Rewrite the rows below, replacing each occurrence of "At what coordinates should I click to accomplish" with "Which point should I click to complete" and leaving everything else unchanged.

___ SUPPLIED MATERIAL

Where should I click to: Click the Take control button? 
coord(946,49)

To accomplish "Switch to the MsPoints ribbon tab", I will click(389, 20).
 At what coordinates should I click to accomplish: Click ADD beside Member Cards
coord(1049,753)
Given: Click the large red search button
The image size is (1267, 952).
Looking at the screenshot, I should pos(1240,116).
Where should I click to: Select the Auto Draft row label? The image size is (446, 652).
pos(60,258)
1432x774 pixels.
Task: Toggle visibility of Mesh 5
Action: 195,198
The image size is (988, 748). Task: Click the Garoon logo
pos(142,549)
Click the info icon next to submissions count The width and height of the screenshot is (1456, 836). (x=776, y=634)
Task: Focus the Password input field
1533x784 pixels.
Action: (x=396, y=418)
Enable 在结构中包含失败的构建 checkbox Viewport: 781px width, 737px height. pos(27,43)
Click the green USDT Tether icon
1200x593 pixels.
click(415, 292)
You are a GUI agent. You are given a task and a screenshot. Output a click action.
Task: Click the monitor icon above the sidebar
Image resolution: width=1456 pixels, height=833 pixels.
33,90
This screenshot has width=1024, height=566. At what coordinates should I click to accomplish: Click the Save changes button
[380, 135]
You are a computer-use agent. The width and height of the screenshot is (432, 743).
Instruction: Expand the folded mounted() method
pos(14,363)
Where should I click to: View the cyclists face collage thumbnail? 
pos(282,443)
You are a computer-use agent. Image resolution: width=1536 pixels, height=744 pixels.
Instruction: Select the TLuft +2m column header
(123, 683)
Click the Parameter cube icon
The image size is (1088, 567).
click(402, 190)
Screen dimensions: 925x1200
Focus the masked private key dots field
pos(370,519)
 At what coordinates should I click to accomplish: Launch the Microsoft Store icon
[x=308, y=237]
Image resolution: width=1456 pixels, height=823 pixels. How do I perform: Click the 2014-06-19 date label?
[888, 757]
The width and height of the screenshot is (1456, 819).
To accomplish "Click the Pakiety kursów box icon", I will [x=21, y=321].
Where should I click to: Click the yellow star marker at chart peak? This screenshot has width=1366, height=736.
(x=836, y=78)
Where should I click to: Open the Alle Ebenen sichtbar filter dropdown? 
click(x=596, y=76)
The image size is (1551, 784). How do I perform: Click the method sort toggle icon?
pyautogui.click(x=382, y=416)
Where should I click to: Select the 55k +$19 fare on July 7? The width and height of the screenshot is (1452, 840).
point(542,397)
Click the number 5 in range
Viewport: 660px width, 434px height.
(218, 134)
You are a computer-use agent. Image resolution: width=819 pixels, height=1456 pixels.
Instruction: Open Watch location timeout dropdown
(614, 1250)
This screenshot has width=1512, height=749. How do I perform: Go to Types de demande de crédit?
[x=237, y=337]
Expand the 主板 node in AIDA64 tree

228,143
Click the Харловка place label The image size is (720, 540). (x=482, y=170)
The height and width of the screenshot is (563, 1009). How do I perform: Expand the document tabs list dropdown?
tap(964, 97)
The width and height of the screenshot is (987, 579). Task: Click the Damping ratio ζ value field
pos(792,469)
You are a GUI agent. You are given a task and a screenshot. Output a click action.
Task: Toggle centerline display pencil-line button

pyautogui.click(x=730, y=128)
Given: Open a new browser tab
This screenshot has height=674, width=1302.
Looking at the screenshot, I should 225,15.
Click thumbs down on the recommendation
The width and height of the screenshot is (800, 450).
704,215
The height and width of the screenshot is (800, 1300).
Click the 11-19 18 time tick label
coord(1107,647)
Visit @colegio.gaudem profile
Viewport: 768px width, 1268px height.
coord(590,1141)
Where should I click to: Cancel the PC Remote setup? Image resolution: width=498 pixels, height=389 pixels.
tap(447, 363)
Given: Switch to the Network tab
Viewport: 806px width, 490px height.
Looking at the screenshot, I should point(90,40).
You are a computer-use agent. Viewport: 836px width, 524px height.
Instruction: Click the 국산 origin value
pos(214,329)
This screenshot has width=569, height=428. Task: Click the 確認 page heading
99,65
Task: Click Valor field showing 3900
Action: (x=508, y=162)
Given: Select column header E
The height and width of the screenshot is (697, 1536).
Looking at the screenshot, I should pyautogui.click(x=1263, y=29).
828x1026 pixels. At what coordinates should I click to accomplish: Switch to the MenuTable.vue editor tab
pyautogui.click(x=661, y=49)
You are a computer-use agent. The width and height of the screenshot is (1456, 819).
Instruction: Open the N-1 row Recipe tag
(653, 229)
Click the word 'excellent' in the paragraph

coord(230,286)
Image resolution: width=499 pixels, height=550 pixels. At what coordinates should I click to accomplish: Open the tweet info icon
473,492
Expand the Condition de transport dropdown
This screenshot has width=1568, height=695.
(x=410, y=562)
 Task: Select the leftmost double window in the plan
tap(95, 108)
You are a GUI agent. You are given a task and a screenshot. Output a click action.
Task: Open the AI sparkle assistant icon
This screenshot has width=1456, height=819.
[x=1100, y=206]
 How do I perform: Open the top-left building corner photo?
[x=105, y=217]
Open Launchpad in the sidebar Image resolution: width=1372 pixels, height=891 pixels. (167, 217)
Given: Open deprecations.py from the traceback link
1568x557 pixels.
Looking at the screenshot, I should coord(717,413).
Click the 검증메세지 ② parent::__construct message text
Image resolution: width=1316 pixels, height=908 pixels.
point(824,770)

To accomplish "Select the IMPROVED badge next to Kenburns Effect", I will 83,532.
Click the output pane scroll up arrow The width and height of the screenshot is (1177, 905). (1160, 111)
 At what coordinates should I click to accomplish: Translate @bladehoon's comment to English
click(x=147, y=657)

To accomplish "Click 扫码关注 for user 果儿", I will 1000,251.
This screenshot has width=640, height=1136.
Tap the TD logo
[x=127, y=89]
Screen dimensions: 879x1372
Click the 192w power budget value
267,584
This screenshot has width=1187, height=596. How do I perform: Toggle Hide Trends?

______

**SOLUTION BELOW**:
Where should I click to: Click the Take control button? 
coord(946,49)

To accomplish "Switch to the MsPoints ribbon tab", I will click(389, 20).
 Which point should I click to complete: Click ADD beside Member Cards
coord(1049,753)
Given: Click the large red search button
The image size is (1267, 952).
Looking at the screenshot, I should pos(1240,116).
Where should I click to: Select the Auto Draft row label? The image size is (446, 652).
pos(60,258)
1432x774 pixels.
Task: Toggle visibility of Mesh 5
Action: 195,198
The image size is (988, 748). Task: Click the Garoon logo
pos(142,549)
Click the info icon next to submissions count The width and height of the screenshot is (1456, 836). (x=776, y=634)
Task: Focus the Password input field
1533x784 pixels.
Action: (x=396, y=418)
Enable 在结构中包含失败的构建 checkbox Viewport: 781px width, 737px height. pos(27,43)
Click the green USDT Tether icon
1200x593 pixels.
click(415, 292)
You are a GUI agent. You are given a task and a screenshot. Output a click action.
Task: Click the monitor icon above the sidebar
Image resolution: width=1456 pixels, height=833 pixels.
33,90
This screenshot has width=1024, height=566. Which point should I click to complete: Click the Save changes button
[380, 135]
You are a computer-use agent. The width and height of the screenshot is (432, 743).
Instruction: Expand the folded mounted() method
pos(14,363)
Where should I click to: View the cyclists face collage thumbnail? 
pos(282,443)
You are a computer-use agent. Image resolution: width=1536 pixels, height=744 pixels.
Instruction: Select the TLuft +2m column header
(123, 683)
Click the Parameter cube icon
The image size is (1088, 567).
click(402, 190)
Screen dimensions: 925x1200
Focus the masked private key dots field
pos(370,519)
 Which point should I click to complete: Launch the Microsoft Store icon
[x=308, y=237]
Image resolution: width=1456 pixels, height=823 pixels. How do I perform: Click the 2014-06-19 date label?
[888, 757]
The width and height of the screenshot is (1456, 819).
To accomplish "Click the Pakiety kursów box icon", I will [x=21, y=321].
Where should I click to: Click the yellow star marker at chart peak? This screenshot has width=1366, height=736.
(x=836, y=78)
Where should I click to: Open the Alle Ebenen sichtbar filter dropdown? 
click(x=596, y=76)
The image size is (1551, 784). How do I perform: Click the method sort toggle icon?
pyautogui.click(x=382, y=416)
Where should I click to: Select the 55k +$19 fare on July 7? The width and height of the screenshot is (1452, 840).
point(542,397)
Click the number 5 in range
Viewport: 660px width, 434px height.
(218, 134)
You are a computer-use agent. Image resolution: width=819 pixels, height=1456 pixels.
Instruction: Open Watch location timeout dropdown
(614, 1250)
This screenshot has width=1512, height=749. How do I perform: Go to Types de demande de crédit?
[x=237, y=337]
Expand the 主板 node in AIDA64 tree

228,143
Click the Харловка place label The image size is (720, 540). (x=482, y=170)
The height and width of the screenshot is (563, 1009). How do I perform: Expand the document tabs list dropdown?
tap(964, 97)
The width and height of the screenshot is (987, 579). Task: Click the Damping ratio ζ value field
pos(792,469)
You are a GUI agent. You are given a task and a screenshot. Output a click action.
Task: Toggle centerline display pencil-line button

pyautogui.click(x=730, y=128)
Given: Open a new browser tab
This screenshot has height=674, width=1302.
Looking at the screenshot, I should 225,15.
Click thumbs down on the recommendation
The width and height of the screenshot is (800, 450).
704,215
The height and width of the screenshot is (800, 1300).
Click the 11-19 18 time tick label
coord(1107,647)
Visit @colegio.gaudem profile
Viewport: 768px width, 1268px height.
coord(590,1141)
Where should I click to: Cancel the PC Remote setup? Image resolution: width=498 pixels, height=389 pixels.
tap(447, 363)
Given: Switch to the Network tab
Viewport: 806px width, 490px height.
Looking at the screenshot, I should point(90,40).
You are a computer-use agent. Viewport: 836px width, 524px height.
Instruction: Click the 국산 origin value
pos(214,329)
This screenshot has width=569, height=428. Task: Click the 確認 page heading
99,65
Task: Click Valor field showing 3900
Action: (x=508, y=162)
Given: Select column header E
The height and width of the screenshot is (697, 1536).
Looking at the screenshot, I should pyautogui.click(x=1263, y=29).
828x1026 pixels. Which point should I click to complete: Switch to the MenuTable.vue editor tab
pyautogui.click(x=661, y=49)
You are a computer-use agent. The width and height of the screenshot is (1456, 819).
Instruction: Open the N-1 row Recipe tag
(653, 229)
Click the word 'excellent' in the paragraph

coord(230,286)
Image resolution: width=499 pixels, height=550 pixels. Which point should I click to complete: Open the tweet info icon
473,492
Expand the Condition de transport dropdown
This screenshot has width=1568, height=695.
(x=410, y=562)
 Task: Select the leftmost double window in the plan
tap(95, 108)
You are a GUI agent. You are given a task and a screenshot. Output a click action.
Task: Open the AI sparkle assistant icon
This screenshot has width=1456, height=819.
[x=1100, y=206]
 How do I perform: Open the top-left building corner photo?
[x=105, y=217]
Open Launchpad in the sidebar Image resolution: width=1372 pixels, height=891 pixels. (167, 217)
Given: Open deprecations.py from the traceback link
1568x557 pixels.
Looking at the screenshot, I should coord(717,413).
Click the 검증메세지 ② parent::__construct message text
Image resolution: width=1316 pixels, height=908 pixels.
point(824,770)

To accomplish "Select the IMPROVED badge next to Kenburns Effect", I will 83,532.
Click the output pane scroll up arrow The width and height of the screenshot is (1177, 905). (1160, 111)
 Which point should I click to complete: Translate @bladehoon's comment to English
click(x=147, y=657)

To accomplish "Click 扫码关注 for user 果儿", I will 1000,251.
This screenshot has width=640, height=1136.
Tap the TD logo
[x=127, y=89]
Screen dimensions: 879x1372
Click the 192w power budget value
267,584
This screenshot has width=1187, height=596. How do I perform: Toggle Hide Trends?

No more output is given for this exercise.